__REQUIRED ACTION__
Please reproduce all of the data exactly as it appears, but skip the pictures.
* * * * * * *
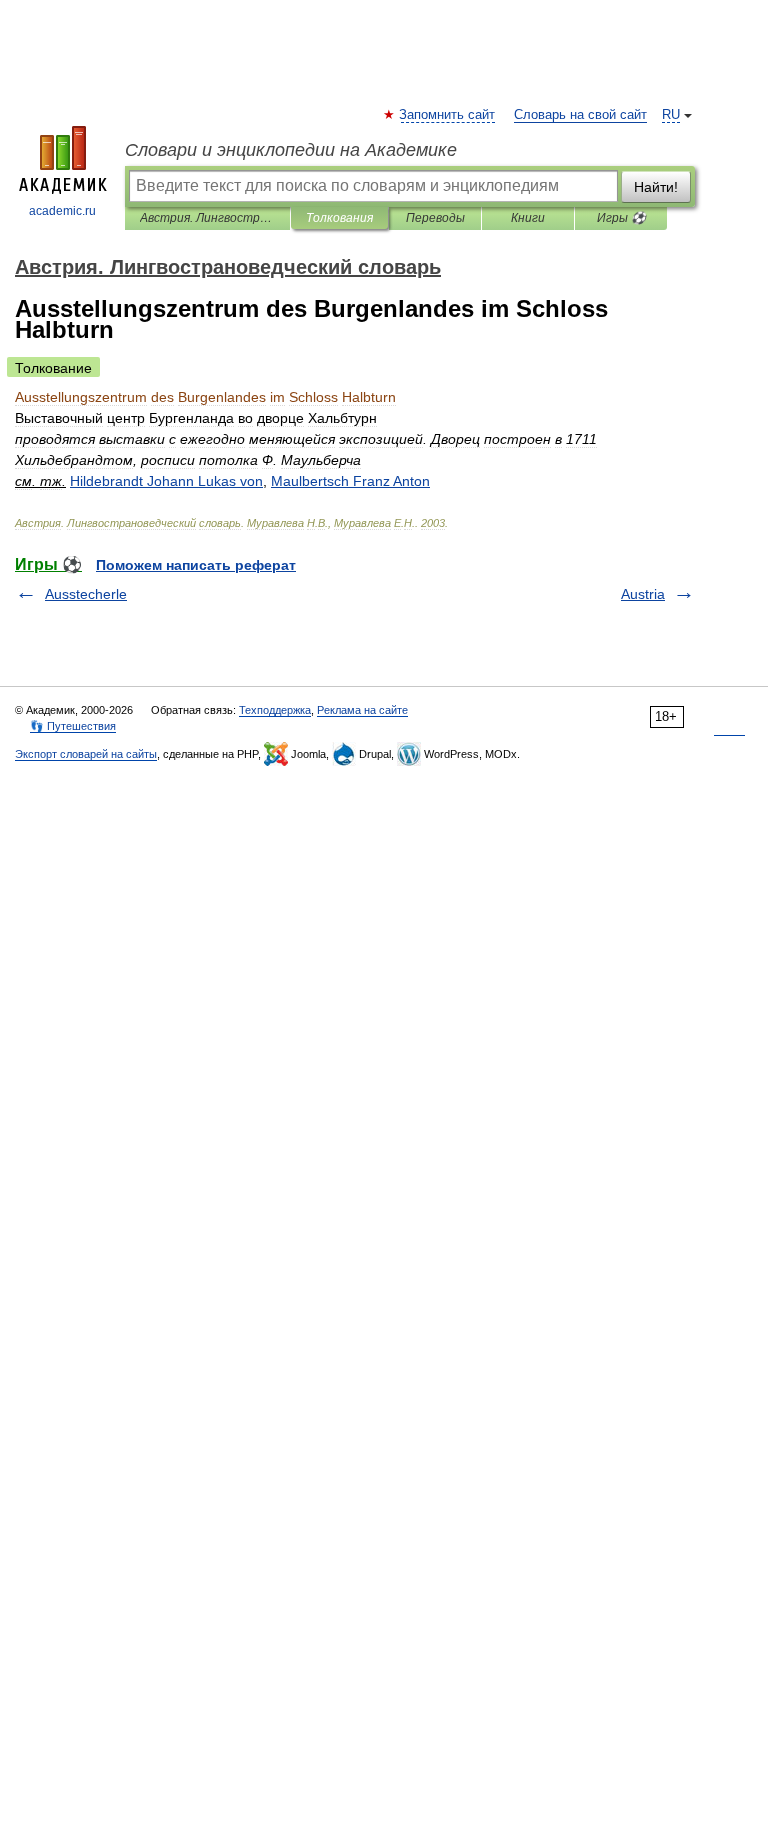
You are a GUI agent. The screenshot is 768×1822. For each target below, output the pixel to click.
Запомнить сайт (448, 115)
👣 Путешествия (73, 726)
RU (671, 115)
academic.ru (62, 211)
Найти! (656, 187)
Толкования (339, 218)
* * * * * * *
__SOLUTION__
You are a GUI agent. The screenshot is 768×1822. For each target below, output the pixel to click.
Запомнить сайт (448, 115)
👣 Путешествия (73, 726)
RU (671, 115)
academic.ru (62, 211)
Найти! (656, 187)
Толкования (339, 218)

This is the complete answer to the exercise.